The program has three components.
First, a “New Solar Homes Partnership” aims to add 360 megawatts of solar systems on new homes in PG&E, SCE and SDG&E service areas. The program provides financial incentives to builders and developers who install PV systems on highly efficient residential buildings.
Second, the “California Solar Initiative” is providing rebates to customers of PG&E, SCE, and SDG&E who install solar panels, with a program goal of adding 1,940 megawatts. Rebate levels are established based on the expected or actual performance of the panels, and incentive payments decline as more systems are installed. Current incentive payments are $0.65-$1.55 per watt for residential customers (depending on the utility) and $0.35-$0.65 per watt for commercial customers. Customers with operating solar systems are also eligible for a further incentive, called net energy metering. Net energy metering allows customers to sell their solar power to the grid at the full retail value of the electricity and then to buy back this same power at other times of the day or times of the year when their load exceeds their self-generation.
Finally, a third component aims to add 700 megawatts of solar systems in the service areas of municipal utilities. Incentives at municipal utilities vary widely, with some utilities providing extremely attractive incentives.
Through July 2010, 670 megawatts of PV have been installed under these programs at an average price of $9.21 per watt for systems smaller than 10 kilowatts and $7.66 per watt for larger systems. The California Energy Commission has certified more than 1,900 solar PV installers and retailers for this program, though fewer than 20 firms have more than half the market share of installations to-date. The largest players in terms of overall megawatts of installations are SunPower (10%), Chevron Energy Solutions (7%), SolarCity (6%), Team-Solar (5%) and REC Solar (5%).
These solar incentive programs provide commercial opportunities primarily for consumer-oriented companies rather than traditional project developers. Companies can compete by lowering upfront costs and risk for consumers, such as by leasing a solar system to a customer or owning a system on a customer’s rooftop and selling the power to the customer. Companies can also compete on cost by providing a standard product or they can offer PV as part of integrated energy management services. SunPower, the company with the most market share in these programs, combines a number of these strategies, offering several financing and leasing options, a 25-year partial warranty and several options for monitoring panel performance.

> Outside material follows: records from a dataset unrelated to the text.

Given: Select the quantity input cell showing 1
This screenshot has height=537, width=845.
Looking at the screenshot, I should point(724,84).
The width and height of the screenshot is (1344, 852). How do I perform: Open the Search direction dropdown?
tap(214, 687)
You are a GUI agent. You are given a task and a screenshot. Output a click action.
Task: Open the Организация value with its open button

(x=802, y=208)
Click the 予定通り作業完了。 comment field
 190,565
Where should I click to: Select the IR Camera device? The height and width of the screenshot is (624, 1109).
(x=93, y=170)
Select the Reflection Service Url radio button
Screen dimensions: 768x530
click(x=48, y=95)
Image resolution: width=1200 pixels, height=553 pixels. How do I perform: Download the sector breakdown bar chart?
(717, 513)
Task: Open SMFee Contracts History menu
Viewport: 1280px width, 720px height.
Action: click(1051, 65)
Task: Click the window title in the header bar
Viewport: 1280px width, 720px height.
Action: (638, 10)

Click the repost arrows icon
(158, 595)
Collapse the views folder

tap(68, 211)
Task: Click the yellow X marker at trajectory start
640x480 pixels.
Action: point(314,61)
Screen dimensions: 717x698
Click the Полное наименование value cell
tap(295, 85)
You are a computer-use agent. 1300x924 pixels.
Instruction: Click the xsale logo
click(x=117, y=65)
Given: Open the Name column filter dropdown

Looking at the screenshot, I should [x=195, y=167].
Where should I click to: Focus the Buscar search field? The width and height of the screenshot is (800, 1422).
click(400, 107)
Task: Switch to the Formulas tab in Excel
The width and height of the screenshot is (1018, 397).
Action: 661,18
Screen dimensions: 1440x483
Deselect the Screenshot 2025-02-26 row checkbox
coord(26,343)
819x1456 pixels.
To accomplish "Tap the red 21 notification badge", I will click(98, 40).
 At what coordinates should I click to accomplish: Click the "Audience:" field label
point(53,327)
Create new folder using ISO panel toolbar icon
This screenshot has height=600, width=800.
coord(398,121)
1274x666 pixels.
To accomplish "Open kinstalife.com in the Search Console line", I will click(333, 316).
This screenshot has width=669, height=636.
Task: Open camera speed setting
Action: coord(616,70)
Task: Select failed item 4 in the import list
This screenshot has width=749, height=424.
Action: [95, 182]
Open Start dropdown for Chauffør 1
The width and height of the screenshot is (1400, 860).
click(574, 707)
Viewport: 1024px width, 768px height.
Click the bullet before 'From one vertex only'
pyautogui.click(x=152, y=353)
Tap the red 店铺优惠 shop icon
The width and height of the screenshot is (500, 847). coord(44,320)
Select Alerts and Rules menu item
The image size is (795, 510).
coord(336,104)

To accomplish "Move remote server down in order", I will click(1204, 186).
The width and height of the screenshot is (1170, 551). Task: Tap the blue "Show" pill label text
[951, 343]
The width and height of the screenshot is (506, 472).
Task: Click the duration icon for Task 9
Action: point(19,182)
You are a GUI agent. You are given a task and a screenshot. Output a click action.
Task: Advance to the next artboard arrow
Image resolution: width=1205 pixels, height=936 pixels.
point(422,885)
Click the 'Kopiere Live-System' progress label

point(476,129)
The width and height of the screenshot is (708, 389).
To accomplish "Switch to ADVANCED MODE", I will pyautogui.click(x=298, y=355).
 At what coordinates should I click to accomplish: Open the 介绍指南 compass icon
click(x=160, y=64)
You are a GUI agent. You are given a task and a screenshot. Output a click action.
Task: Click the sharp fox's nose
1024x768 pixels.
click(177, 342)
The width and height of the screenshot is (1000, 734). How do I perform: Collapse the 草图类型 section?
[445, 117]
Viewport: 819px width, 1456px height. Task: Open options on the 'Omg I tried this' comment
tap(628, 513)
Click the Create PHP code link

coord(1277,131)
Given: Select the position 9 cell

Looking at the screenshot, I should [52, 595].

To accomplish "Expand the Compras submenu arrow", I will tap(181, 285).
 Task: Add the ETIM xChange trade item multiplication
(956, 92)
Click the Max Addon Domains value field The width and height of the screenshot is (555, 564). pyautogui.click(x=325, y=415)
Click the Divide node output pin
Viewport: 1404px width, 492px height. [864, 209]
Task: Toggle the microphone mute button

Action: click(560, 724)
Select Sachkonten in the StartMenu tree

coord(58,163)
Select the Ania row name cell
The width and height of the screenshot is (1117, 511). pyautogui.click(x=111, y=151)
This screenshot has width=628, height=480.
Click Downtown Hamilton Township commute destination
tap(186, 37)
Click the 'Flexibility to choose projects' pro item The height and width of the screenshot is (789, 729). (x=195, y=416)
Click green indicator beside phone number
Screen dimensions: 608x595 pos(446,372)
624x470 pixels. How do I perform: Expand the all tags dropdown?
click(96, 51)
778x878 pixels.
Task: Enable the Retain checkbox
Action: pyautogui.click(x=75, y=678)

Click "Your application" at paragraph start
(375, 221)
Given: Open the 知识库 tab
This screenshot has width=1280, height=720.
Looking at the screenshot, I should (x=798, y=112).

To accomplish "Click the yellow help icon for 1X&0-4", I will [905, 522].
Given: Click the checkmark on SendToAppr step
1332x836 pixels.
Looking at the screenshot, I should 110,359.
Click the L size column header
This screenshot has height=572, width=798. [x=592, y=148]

Given the number of programs in California to promote installation of solar facilities, in many cases developers have the opportunity to choose among several programs (see Table 4).
For example, PV facilities of 1.5 to three megawatts located in the SCE service territory are eligible for the SCE distributed PV program, the SCE standard contract and any of the investor-owned utilities’ annual RPS RFOs. They will also be eligible for the feed-in tariff once the program expansion is implemented.
Often the choice is straightforward: a developer of a two-megawatt PV facility in the SCE service territory would probably have lower transaction costs and a higher probability of success bidding into the SCE PV program than the SCE RPS RFO. However, in other cases the choice can be more complex and can depend on such factors as expectations of future prices, amount of on-site load, and the developer’s comfort with standard contract terms. Price revelation emerging from some of these programs can also help developers identify the programs in which they are likely to be most successful.
Market players would be wise to keep a close eye on the California legislature and regulatory bodies. Key decisions or legislative votes are expected in the coming months concerning the RPS requirement, the investor-owned utility PV programs, expansion of the feed-in-tariff and the status of tradable RECs.